One other factor might be worth mentioning here, and that's the magical thinking that underlies a lot of the celebration of computers and the Internet. Recently I read something that reminded me that many people expected word processors to do more than just make it technically easier to compose, edit, and format text: on some level they expected it to produce content as well -- just sit back and let the computer write your novel for you! The same consideration applied to graphics and video software: you still had to come up with the content yourself -- it's so unfair! Other people expected the Web to do their "thinking and communicating" for them:
It turned out that the internet wasn't an advanced, processing brain, after all, nor an agent of meaningful change. In the political realm, it has revealed only had one enduring value: as a propaganda tool.

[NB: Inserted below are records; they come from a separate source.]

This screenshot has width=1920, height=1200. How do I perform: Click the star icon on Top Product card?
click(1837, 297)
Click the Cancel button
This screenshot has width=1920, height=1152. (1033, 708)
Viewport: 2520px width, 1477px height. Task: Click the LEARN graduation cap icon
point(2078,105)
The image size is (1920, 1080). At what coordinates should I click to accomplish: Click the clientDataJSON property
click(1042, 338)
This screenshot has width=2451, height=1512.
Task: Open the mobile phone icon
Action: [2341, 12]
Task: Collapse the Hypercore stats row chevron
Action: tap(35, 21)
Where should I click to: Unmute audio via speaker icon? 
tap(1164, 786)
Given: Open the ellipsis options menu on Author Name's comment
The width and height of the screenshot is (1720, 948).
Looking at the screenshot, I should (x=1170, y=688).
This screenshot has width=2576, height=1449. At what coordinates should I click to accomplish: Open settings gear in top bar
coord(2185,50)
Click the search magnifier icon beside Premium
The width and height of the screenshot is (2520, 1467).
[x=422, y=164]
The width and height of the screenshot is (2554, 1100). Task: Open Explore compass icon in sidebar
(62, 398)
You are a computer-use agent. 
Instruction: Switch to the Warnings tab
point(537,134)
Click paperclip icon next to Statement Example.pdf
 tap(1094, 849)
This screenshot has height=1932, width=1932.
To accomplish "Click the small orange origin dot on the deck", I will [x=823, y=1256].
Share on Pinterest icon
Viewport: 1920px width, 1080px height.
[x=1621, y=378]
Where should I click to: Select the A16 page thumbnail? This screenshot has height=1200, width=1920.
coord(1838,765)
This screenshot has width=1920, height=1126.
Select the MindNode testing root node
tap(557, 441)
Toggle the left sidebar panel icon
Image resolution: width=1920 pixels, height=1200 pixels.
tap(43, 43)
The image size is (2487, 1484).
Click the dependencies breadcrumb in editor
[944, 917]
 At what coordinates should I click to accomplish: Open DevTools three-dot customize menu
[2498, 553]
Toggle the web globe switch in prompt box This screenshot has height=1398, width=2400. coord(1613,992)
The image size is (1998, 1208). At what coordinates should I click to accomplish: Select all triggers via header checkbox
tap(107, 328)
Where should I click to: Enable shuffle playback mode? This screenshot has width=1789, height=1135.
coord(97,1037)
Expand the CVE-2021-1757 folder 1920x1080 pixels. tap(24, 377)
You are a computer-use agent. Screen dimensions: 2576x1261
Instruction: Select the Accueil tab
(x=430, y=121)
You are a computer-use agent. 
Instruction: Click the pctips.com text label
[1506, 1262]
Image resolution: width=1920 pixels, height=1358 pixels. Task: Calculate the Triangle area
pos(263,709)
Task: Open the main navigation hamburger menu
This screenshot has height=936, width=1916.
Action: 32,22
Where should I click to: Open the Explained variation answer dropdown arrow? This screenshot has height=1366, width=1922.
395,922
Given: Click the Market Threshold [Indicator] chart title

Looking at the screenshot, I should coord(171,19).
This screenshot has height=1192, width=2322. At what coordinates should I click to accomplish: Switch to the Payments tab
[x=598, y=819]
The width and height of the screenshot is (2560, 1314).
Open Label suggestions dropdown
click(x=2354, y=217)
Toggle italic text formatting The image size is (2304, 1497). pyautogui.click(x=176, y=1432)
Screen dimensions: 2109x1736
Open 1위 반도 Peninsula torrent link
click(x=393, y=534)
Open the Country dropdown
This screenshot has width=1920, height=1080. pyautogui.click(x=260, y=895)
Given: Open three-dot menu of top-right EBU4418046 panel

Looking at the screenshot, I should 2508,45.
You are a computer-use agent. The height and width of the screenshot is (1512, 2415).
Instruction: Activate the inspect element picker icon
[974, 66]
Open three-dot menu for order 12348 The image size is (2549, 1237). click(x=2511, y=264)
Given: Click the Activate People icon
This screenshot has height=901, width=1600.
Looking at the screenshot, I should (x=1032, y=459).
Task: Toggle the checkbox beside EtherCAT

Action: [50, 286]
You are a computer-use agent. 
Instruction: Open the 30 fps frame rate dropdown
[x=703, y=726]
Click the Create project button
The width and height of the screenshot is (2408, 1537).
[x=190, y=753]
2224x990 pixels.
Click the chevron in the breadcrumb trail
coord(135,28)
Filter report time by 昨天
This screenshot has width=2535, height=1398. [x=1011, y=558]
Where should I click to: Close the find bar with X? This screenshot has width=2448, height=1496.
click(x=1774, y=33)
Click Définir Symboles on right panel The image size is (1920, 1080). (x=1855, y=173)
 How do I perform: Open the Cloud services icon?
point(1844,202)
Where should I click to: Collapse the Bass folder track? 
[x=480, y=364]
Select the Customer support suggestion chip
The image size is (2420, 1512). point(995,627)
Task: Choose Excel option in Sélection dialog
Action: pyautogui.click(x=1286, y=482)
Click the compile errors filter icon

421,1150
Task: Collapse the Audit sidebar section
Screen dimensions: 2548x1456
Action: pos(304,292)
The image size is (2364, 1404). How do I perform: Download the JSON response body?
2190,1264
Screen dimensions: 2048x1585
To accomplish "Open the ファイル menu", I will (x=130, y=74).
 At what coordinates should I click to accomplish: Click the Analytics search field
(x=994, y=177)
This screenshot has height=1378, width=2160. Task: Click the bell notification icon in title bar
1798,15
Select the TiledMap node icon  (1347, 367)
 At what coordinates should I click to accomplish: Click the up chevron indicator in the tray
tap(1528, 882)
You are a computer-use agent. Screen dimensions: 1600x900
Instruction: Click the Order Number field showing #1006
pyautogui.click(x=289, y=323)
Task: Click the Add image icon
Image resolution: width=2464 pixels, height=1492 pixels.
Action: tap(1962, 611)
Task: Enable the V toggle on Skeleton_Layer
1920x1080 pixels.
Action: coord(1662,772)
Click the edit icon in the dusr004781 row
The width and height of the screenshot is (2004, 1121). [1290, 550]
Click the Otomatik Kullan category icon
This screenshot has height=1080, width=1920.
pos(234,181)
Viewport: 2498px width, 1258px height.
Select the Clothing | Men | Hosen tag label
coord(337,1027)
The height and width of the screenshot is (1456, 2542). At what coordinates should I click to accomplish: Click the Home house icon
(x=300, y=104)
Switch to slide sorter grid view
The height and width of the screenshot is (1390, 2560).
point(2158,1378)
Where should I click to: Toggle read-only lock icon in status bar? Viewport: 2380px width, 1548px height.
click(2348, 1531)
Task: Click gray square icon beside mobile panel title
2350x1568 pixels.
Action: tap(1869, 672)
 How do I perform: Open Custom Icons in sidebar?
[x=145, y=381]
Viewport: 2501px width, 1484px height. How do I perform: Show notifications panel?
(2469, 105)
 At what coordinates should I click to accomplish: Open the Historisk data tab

They too were disappointed when they found out that it was just a tool for transmitting information: they were still going to have to do their own thinking. Still other people thought that computers would be pets. Still no go. And these fantasies were harbored and promulgated by computer geeks themselves, though of course they were useful in advertising as computers caught on among non-geeks. In the end, there's no real escape from what is for so many people the misery of being human: computers and the Internet are not saviors, though they could be useful tools for those who want to save themselves. That's hard work, though.